Ne è un esempio il settore logistico nel KwaZulu-Natal, attualmente completamente bloccato: le strade sono sotto il controllo di gruppi criminali e bande armate ben organizzate che, secondo molti, sono al soldo di vere e proprie mafie. Che sfruttano la disillusione, la fame, la rabbia, la disoccupazione: chi saccheggia oggi fa parte di una sottoclasse economica che è stata umiliata per generazioni e il cui esempio è sempre stato rappresentato da una classe politica corrotta. Saccheggio per saccheggio. In questa polveriera pronta ad esplodere, come e peggio delle violenze xenofobe del 2008, delle elezioni del 2009 e delle proteste del 2013, la pandemia ha acceso la miccia: per il secondo inverno australe consecutivo il Sudafrica è alle prese con l’ennesima ondata pandemica e le restrizioni sono diventate insopportabili in un paese dove, in epoca pre-covid, la disoccupazione era al 50%, con tre giovani su quattro senza alcuna prospettiva. La risposta del governo al covid ha distrutto definitivamente la credibilità delle istituzioni, ha rotto qualcosa nel patto sociale sudafricano e non basta la polizia, composta da agenti poco motivati, sottopagati e scarsamente formati, a recuperare: ci vuole l’esercito.

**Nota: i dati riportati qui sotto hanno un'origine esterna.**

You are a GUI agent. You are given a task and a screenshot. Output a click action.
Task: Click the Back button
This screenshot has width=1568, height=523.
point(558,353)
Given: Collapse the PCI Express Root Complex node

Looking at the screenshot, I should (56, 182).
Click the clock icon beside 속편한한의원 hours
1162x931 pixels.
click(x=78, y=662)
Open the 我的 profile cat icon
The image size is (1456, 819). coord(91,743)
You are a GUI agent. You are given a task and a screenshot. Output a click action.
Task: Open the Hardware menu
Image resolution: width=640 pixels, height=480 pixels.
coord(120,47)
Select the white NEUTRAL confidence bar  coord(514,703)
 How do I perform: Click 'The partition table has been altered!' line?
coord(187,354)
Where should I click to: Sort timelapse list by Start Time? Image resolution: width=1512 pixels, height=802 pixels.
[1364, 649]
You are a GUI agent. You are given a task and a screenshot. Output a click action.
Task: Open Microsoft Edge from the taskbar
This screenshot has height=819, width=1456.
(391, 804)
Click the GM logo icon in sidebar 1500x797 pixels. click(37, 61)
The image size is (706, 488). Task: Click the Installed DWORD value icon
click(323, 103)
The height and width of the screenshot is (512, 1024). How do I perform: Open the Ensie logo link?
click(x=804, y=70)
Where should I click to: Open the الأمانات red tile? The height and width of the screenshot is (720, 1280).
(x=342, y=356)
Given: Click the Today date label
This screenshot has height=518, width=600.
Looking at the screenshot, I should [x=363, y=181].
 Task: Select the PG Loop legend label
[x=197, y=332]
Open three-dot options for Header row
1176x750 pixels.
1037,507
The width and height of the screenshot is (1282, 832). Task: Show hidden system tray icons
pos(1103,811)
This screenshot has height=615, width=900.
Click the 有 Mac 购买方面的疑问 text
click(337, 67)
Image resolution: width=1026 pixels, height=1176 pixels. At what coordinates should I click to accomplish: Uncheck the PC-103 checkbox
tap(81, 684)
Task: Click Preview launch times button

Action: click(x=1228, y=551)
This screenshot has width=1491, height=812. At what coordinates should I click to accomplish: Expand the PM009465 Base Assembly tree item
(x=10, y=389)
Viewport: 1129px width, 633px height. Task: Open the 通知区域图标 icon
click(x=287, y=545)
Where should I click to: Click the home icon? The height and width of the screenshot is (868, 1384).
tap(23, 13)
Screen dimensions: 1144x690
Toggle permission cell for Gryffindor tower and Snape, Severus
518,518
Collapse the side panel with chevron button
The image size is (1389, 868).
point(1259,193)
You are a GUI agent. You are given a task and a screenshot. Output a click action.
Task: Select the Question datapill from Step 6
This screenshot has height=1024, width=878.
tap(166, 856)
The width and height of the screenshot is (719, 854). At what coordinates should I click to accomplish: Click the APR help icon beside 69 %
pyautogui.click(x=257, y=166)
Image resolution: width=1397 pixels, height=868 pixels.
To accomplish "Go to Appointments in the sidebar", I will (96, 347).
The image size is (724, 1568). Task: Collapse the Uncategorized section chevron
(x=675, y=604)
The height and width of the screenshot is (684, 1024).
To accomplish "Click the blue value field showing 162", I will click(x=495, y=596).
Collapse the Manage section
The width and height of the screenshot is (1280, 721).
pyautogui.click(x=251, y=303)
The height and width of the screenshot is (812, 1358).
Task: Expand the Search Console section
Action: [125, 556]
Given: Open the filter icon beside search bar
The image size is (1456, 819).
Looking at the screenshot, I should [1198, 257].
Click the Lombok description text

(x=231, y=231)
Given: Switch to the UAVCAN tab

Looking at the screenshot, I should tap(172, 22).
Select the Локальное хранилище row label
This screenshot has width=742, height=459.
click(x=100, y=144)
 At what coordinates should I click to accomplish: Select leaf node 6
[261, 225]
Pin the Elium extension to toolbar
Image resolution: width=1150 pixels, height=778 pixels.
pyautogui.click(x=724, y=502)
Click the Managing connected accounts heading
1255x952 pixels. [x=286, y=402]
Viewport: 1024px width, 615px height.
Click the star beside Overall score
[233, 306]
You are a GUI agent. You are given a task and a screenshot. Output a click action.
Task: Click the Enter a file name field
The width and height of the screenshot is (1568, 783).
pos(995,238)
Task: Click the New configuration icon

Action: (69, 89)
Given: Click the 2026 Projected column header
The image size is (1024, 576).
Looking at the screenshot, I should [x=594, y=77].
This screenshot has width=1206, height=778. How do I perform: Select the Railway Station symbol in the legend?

Nel frattempo le milizie bianche sono riemerse dall’oscurità per proteggere quelle proprietà private e pubbliche abbandonate al loro destino dalle istituzioni, senza farsi troppi problemi a sparare. In tutto questo tra pochi mesi, ad ottobre, si terranno le elezioni amministrative comunali: il rischio, di nuovo, è che un possibile spostamento dell’appuntamento possa ulteriormente inasprire i toni ma anche che queste possano essere facilmente manipolabili, in una società rabbiosa e polarizzata come il Sudafrica di oggi.

La partita, oggi, si gioca tutta sulla violenza e sul controllo. È un braccio di ferro e rischia di diventare una macelleria.